The amounts by weight of gold, silver and lead in three alloys of these metals are in the ratio 1:5:3 in the first alloy, 2:3:4 in the second and 5:2:2 in the third. How many kg of the first alloy must be used to obtain 10kg of an alloy containing equal amounts by weight of gold, silver and lead?

Question

Steve · Answer

If there are x,y,z kg of the alloys, then we want

x+5y+3z = 10
2x+3y+4z = 10
5x+2y+2z = 10

Just solve those to find x,y,z. Since the x value is from the 1st alloy, in the ratios 1:5:3, that is how many kg of that alloy we need.

Anonymous · Answer

I don't think they should be equal to 10. kg of 1st alloy + kg of 2nd alloy + kg of 3rd alloy = 10 kg I got an answer, my answer is 2kg.

Steve · Answer

Hmmm. If 2 kg of alloy 1 are used, then that means there are

2 kg of gold
10kg of silver
6 kg of lead

You are already over 10 kg of the mixture.
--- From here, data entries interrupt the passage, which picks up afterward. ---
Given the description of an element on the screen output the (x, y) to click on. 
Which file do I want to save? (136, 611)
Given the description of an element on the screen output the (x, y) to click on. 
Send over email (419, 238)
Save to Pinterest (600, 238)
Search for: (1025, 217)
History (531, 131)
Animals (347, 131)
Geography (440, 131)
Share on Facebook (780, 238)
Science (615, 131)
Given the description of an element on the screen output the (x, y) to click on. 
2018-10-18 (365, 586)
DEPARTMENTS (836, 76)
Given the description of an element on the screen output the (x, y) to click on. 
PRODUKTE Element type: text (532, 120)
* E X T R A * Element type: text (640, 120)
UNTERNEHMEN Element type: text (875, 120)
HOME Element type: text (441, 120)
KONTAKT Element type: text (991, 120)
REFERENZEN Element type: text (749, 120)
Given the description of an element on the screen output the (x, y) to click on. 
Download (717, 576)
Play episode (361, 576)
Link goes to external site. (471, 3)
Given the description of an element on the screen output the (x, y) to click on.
Add in to that any amount of the other alloys and things are even worse.

Anonymous · Answer

The question is how many kg of the first alloy must be used... So my answer is 2kg of first alloy, 4kg of 2nd alloy and 4kg of 3rd alloy resulting to 10kg.

Steve · Answer

Hmmm. I see I was mistaken. You are correct. My equations add up the wrong stuff. I see I should have checked my answer.